#### Data extracts:
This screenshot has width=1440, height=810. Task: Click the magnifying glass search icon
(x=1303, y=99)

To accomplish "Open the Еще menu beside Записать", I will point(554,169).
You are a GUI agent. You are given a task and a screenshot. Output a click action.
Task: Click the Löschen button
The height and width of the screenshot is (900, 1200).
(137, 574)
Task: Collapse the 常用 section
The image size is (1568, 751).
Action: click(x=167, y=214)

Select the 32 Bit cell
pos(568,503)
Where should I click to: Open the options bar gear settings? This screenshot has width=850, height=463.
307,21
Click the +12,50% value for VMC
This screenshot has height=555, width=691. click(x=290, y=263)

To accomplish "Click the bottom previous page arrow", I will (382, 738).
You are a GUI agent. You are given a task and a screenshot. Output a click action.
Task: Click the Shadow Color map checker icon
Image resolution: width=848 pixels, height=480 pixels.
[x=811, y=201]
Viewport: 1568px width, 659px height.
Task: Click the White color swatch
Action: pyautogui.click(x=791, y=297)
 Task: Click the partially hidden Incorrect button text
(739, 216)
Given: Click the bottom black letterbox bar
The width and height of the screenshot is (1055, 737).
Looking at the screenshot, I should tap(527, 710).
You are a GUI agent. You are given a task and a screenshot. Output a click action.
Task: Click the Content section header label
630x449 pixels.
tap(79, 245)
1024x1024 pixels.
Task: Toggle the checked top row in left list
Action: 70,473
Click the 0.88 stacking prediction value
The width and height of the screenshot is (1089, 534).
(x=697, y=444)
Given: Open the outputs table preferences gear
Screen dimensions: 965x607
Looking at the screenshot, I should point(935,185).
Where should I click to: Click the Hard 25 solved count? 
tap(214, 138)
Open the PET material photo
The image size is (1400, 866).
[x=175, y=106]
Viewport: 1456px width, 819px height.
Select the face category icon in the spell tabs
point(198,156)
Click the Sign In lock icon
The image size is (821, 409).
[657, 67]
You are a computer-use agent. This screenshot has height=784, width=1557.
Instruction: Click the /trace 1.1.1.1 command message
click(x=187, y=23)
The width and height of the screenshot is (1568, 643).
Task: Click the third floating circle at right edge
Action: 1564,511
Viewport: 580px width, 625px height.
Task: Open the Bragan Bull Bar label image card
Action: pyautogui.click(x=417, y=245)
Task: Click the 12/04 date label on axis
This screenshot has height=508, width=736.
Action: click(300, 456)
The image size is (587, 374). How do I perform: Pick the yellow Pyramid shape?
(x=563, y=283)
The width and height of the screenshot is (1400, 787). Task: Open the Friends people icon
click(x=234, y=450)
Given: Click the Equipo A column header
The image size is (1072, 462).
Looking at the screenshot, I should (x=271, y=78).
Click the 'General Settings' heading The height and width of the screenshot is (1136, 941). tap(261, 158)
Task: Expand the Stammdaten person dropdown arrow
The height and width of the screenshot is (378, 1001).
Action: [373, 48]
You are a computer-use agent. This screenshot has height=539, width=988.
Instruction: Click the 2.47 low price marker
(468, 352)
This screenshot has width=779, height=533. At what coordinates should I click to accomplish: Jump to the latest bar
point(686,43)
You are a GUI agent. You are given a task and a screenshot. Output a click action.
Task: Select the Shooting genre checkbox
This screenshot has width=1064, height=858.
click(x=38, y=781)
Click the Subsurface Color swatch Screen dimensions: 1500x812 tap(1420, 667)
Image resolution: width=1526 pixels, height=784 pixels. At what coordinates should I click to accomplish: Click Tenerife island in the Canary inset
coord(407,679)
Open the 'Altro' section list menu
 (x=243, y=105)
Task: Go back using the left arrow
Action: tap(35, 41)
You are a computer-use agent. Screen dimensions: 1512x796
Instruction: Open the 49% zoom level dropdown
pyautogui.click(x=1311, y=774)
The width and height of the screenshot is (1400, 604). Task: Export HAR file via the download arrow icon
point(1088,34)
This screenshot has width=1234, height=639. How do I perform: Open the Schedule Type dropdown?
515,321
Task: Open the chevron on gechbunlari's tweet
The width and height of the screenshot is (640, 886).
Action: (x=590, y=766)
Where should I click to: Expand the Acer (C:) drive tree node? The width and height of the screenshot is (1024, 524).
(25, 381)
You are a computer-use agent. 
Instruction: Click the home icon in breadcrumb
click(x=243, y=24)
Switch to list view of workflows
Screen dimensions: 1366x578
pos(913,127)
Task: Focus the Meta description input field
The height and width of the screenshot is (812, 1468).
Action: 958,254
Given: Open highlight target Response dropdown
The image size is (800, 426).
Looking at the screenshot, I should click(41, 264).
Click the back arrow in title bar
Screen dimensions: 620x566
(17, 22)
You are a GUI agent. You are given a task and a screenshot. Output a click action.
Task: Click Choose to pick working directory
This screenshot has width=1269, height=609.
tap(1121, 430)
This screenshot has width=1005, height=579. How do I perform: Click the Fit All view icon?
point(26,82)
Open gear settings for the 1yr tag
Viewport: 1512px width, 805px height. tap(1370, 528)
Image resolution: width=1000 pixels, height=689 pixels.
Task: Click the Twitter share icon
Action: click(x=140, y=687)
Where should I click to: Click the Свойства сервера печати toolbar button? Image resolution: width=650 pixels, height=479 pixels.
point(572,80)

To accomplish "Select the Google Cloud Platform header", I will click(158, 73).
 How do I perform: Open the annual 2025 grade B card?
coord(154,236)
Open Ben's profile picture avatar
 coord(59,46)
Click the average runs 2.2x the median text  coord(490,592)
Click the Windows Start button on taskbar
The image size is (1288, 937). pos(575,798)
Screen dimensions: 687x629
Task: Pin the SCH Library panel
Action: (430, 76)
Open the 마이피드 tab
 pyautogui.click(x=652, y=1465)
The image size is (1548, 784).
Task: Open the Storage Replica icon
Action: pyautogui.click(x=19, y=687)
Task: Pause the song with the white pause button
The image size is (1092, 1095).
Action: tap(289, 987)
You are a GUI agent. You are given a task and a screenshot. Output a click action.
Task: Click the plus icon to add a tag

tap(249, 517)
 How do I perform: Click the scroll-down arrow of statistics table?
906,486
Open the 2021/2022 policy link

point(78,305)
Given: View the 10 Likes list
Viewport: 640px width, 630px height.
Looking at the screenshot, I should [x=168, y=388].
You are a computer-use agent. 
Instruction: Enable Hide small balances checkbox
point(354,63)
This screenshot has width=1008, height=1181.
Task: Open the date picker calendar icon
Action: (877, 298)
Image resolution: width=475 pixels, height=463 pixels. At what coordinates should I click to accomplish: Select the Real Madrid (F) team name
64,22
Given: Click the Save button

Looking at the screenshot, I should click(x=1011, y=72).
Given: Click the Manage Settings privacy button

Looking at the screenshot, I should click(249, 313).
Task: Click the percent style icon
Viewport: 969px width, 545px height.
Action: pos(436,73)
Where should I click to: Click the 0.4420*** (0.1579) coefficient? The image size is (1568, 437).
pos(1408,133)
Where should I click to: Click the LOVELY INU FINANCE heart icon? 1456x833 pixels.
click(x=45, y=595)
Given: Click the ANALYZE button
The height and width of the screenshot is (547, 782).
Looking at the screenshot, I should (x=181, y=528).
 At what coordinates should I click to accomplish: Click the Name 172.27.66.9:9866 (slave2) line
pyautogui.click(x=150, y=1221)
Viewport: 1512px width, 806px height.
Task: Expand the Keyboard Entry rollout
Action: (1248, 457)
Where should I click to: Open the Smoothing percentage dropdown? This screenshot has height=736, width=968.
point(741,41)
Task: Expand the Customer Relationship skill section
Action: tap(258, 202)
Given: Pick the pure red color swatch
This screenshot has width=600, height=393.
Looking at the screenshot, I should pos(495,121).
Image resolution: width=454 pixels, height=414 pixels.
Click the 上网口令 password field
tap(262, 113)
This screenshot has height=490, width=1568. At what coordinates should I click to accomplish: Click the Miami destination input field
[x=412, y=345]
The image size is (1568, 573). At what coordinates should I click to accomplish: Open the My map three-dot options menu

#### Problem description:
Copy out every line of the data above, exactly as given.

#### Solution:
This screenshot has width=1440, height=810. Task: Click the magnifying glass search icon
(x=1303, y=99)

To accomplish "Open the Еще menu beside Записать", I will point(554,169).
You are a GUI agent. You are given a task and a screenshot. Output a click action.
Task: Click the Löschen button
The height and width of the screenshot is (900, 1200).
(137, 574)
Task: Collapse the 常用 section
The image size is (1568, 751).
Action: click(x=167, y=214)

Select the 32 Bit cell
pos(568,503)
Where should I click to: Open the options bar gear settings? This screenshot has width=850, height=463.
307,21
Click the +12,50% value for VMC
This screenshot has height=555, width=691. click(x=290, y=263)

To accomplish "Click the bottom previous page arrow", I will (382, 738).
You are a GUI agent. You are given a task and a screenshot. Output a click action.
Task: Click the Shadow Color map checker icon
Image resolution: width=848 pixels, height=480 pixels.
[x=811, y=201]
Viewport: 1568px width, 659px height.
Task: Click the White color swatch
Action: pyautogui.click(x=791, y=297)
 Task: Click the partially hidden Incorrect button text
(739, 216)
Given: Click the bottom black letterbox bar
The width and height of the screenshot is (1055, 737).
Looking at the screenshot, I should tap(527, 710).
You are a GUI agent. You are given a task and a screenshot. Output a click action.
Task: Click the Content section header label
630x449 pixels.
tap(79, 245)
1024x1024 pixels.
Task: Toggle the checked top row in left list
Action: 70,473
Click the 0.88 stacking prediction value
The width and height of the screenshot is (1089, 534).
(x=697, y=444)
Given: Open the outputs table preferences gear
Screen dimensions: 965x607
Looking at the screenshot, I should point(935,185).
Where should I click to: Click the Hard 25 solved count? 
tap(214, 138)
Open the PET material photo
The image size is (1400, 866).
[x=175, y=106]
Viewport: 1456px width, 819px height.
Select the face category icon in the spell tabs
point(198,156)
Click the Sign In lock icon
The image size is (821, 409).
[657, 67]
You are a computer-use agent. This screenshot has height=784, width=1557.
Instruction: Click the /trace 1.1.1.1 command message
click(x=187, y=23)
The width and height of the screenshot is (1568, 643).
Task: Click the third floating circle at right edge
Action: 1564,511
Viewport: 580px width, 625px height.
Task: Open the Bragan Bull Bar label image card
Action: pyautogui.click(x=417, y=245)
Task: Click the 12/04 date label on axis
This screenshot has height=508, width=736.
Action: click(300, 456)
The image size is (587, 374). How do I perform: Pick the yellow Pyramid shape?
(x=563, y=283)
The width and height of the screenshot is (1400, 787). Task: Open the Friends people icon
click(x=234, y=450)
Given: Click the Equipo A column header
The image size is (1072, 462).
Looking at the screenshot, I should (x=271, y=78).
Click the 'General Settings' heading The height and width of the screenshot is (1136, 941). tap(261, 158)
Task: Expand the Stammdaten person dropdown arrow
The height and width of the screenshot is (378, 1001).
Action: [373, 48]
You are a computer-use agent. This screenshot has height=539, width=988.
Instruction: Click the 2.47 low price marker
(468, 352)
This screenshot has width=779, height=533. At what coordinates should I click to accomplish: Jump to the latest bar
point(686,43)
You are a GUI agent. You are given a task and a screenshot. Output a click action.
Task: Select the Shooting genre checkbox
This screenshot has width=1064, height=858.
click(x=38, y=781)
Click the Subsurface Color swatch Screen dimensions: 1500x812 tap(1420, 667)
Image resolution: width=1526 pixels, height=784 pixels. At what coordinates should I click to accomplish: Click Tenerife island in the Canary inset
coord(407,679)
Open the 'Altro' section list menu
 (x=243, y=105)
Task: Go back using the left arrow
Action: tap(35, 41)
You are a computer-use agent. Screen dimensions: 1512x796
Instruction: Open the 49% zoom level dropdown
pyautogui.click(x=1311, y=774)
The width and height of the screenshot is (1400, 604). Task: Export HAR file via the download arrow icon
point(1088,34)
This screenshot has width=1234, height=639. How do I perform: Open the Schedule Type dropdown?
515,321
Task: Open the chevron on gechbunlari's tweet
The width and height of the screenshot is (640, 886).
Action: (x=590, y=766)
Where should I click to: Expand the Acer (C:) drive tree node? The width and height of the screenshot is (1024, 524).
(25, 381)
You are a computer-use agent. 
Instruction: Click the home icon in breadcrumb
click(x=243, y=24)
Switch to list view of workflows
Screen dimensions: 1366x578
pos(913,127)
Task: Focus the Meta description input field
The height and width of the screenshot is (812, 1468).
Action: 958,254
Given: Open highlight target Response dropdown
The image size is (800, 426).
Looking at the screenshot, I should click(41, 264).
Click the back arrow in title bar
Screen dimensions: 620x566
(17, 22)
You are a GUI agent. You are given a task and a screenshot. Output a click action.
Task: Click Choose to pick working directory
This screenshot has width=1269, height=609.
tap(1121, 430)
This screenshot has width=1005, height=579. How do I perform: Click the Fit All view icon?
point(26,82)
Open gear settings for the 1yr tag
Viewport: 1512px width, 805px height. tap(1370, 528)
Image resolution: width=1000 pixels, height=689 pixels.
Task: Click the Twitter share icon
Action: click(x=140, y=687)
Where should I click to: Click the Свойства сервера печати toolbar button? Image resolution: width=650 pixels, height=479 pixels.
point(572,80)

To accomplish "Select the Google Cloud Platform header", I will click(158, 73).
 How do I perform: Open the annual 2025 grade B card?
coord(154,236)
Open Ben's profile picture avatar
 coord(59,46)
Click the average runs 2.2x the median text  coord(490,592)
Click the Windows Start button on taskbar
The image size is (1288, 937). pos(575,798)
Screen dimensions: 687x629
Task: Pin the SCH Library panel
Action: (430, 76)
Open the 마이피드 tab
 pyautogui.click(x=652, y=1465)
The image size is (1548, 784).
Task: Open the Storage Replica icon
Action: pyautogui.click(x=19, y=687)
Task: Pause the song with the white pause button
The image size is (1092, 1095).
Action: tap(289, 987)
You are a GUI agent. You are given a task and a screenshot. Output a click action.
Task: Click the plus icon to add a tag

tap(249, 517)
 How do I perform: Click the scroll-down arrow of statistics table?
906,486
Open the 2021/2022 policy link

point(78,305)
Given: View the 10 Likes list
Viewport: 640px width, 630px height.
Looking at the screenshot, I should [x=168, y=388].
You are a computer-use agent. 
Instruction: Enable Hide small balances checkbox
point(354,63)
This screenshot has width=1008, height=1181.
Task: Open the date picker calendar icon
Action: (877, 298)
Image resolution: width=475 pixels, height=463 pixels. At what coordinates should I click to accomplish: Select the Real Madrid (F) team name
64,22
Given: Click the Save button

Looking at the screenshot, I should click(x=1011, y=72).
Given: Click the Manage Settings privacy button

Looking at the screenshot, I should click(249, 313).
Task: Click the percent style icon
Viewport: 969px width, 545px height.
Action: pos(436,73)
Where should I click to: Click the 0.4420*** (0.1579) coefficient? The image size is (1568, 437).
pos(1408,133)
Where should I click to: Click the LOVELY INU FINANCE heart icon? 1456x833 pixels.
click(x=45, y=595)
Given: Click the ANALYZE button
The height and width of the screenshot is (547, 782).
Looking at the screenshot, I should (x=181, y=528).
 At what coordinates should I click to accomplish: Click the Name 172.27.66.9:9866 (slave2) line
pyautogui.click(x=150, y=1221)
Viewport: 1512px width, 806px height.
Task: Expand the Keyboard Entry rollout
Action: (1248, 457)
Where should I click to: Open the Smoothing percentage dropdown? This screenshot has height=736, width=968.
point(741,41)
Task: Expand the Customer Relationship skill section
Action: tap(258, 202)
Given: Pick the pure red color swatch
This screenshot has width=600, height=393.
Looking at the screenshot, I should pos(495,121).
Image resolution: width=454 pixels, height=414 pixels.
Click the 上网口令 password field
tap(262, 113)
This screenshot has height=490, width=1568. At what coordinates should I click to accomplish: Click the Miami destination input field
[x=412, y=345]
The image size is (1568, 573). At what coordinates should I click to accomplish: Open the My map three-dot options menu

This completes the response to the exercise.